Irgendwann stellte ich fest, dass  ein sicheres Selbstbewusstsein aus meinem Innern strahlte und sich auf alle Lebensbereiche positiv auswirkte. Angst, Wut oder das Gefühl, ungerecht behandelt worden zu sein, dominierten nicht mehr. Stattdessen war Platz geschaffen, um meinen Mitmenschen Verständnis entgegenzubringen und konstruktive Entscheidungen zu treffen. Manchmal kommt es mir wie eine Verwandlung vor. WingTsun brachte mehr als ich mir erhofft hatte. Meine Umwelt reagiert oft mit Skepsis auf meine Schwärmerei für die Kampfkunst WingTsun, denn sie können nicht verstehen, was sie nicht erfahren haben. Ihre Reaktion ist mir nicht mehr so wichtig. Die Philosophie der Kampfkunst WingTsun im Kreis von Gleichgesinnten im Rahmen meiner Möglichkeiten zu erlernen und mir zu erhalten ist zu meinem neuen Traum geworden.

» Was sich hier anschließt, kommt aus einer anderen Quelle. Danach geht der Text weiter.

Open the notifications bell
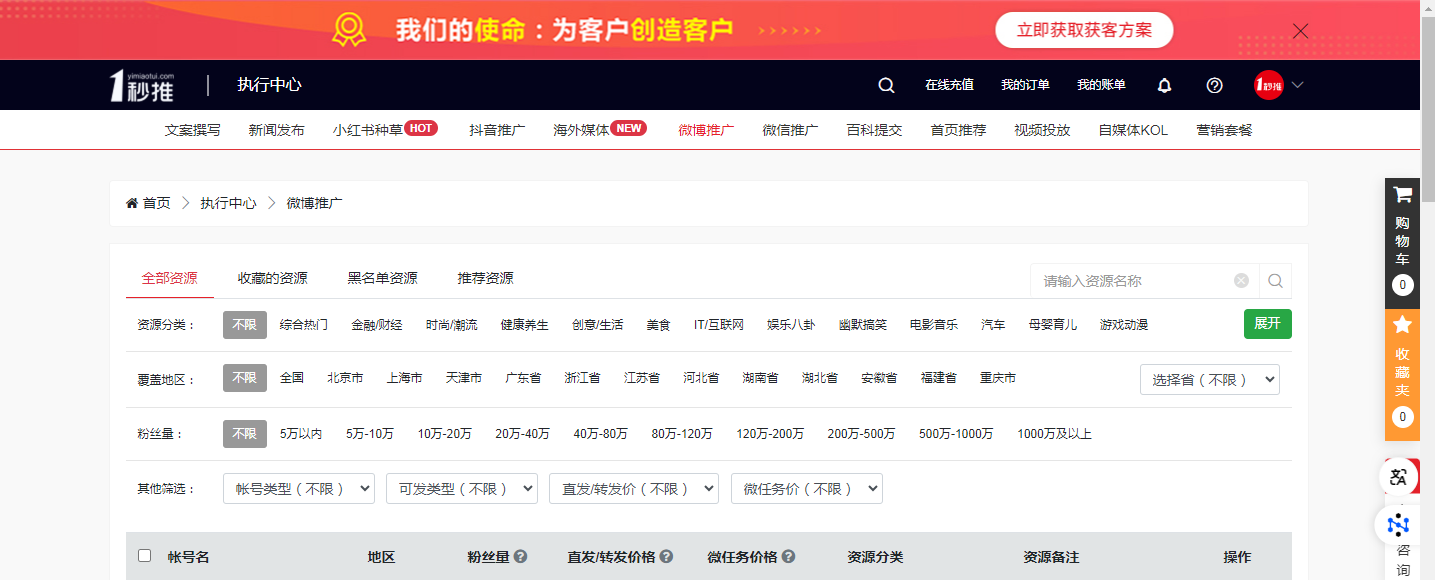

“Der bittere Sieg über sich selbst befreit und wäre ohne Vorbilder, Begleiter und Lehrer nicht möglich. Danke euch allen!”

“Genau das ist es, was ich mir wünsche!” ~Sifu Cosimo

Genau das ist es, was ich mir für unsere Mitglieder und Schüler wünsche: Eine Veränderung der Persönlichkeit im positiven Sinne, die weder mit Technik noch mit Traditionen zu tun hat, sondern mit der Bereitschaft über den eigenen Schatten zu springen um noch mehr zu einer starken Persönlichkeit zu werden.

Diese Erkenntnis über sich selbst, das Bewusstsein über die eigenen Schwächen und Stärken und über die eigene Position in der Umwelt, das ist es, was mit WingTsun und Kampfkunst als Lebensweg gemeint ist. Wer diese philosophischen Aspekte bei der Ausübung einer gefährlichen Kampfkunst berücksichtigt, wird sorgfältig mit den erworbenen Kenntnissen umgehen, weil man die eigenen Fähigkeiten und Grenzen erkennt, und Vor- und Nachteile einer Auseinandersetzung bewusst berücksichtigen kann.

Ich freue mich über diese Entwicklung und den Zusammenhalt in unserer WT-Familie – Lili, ich bin stolz auf dich!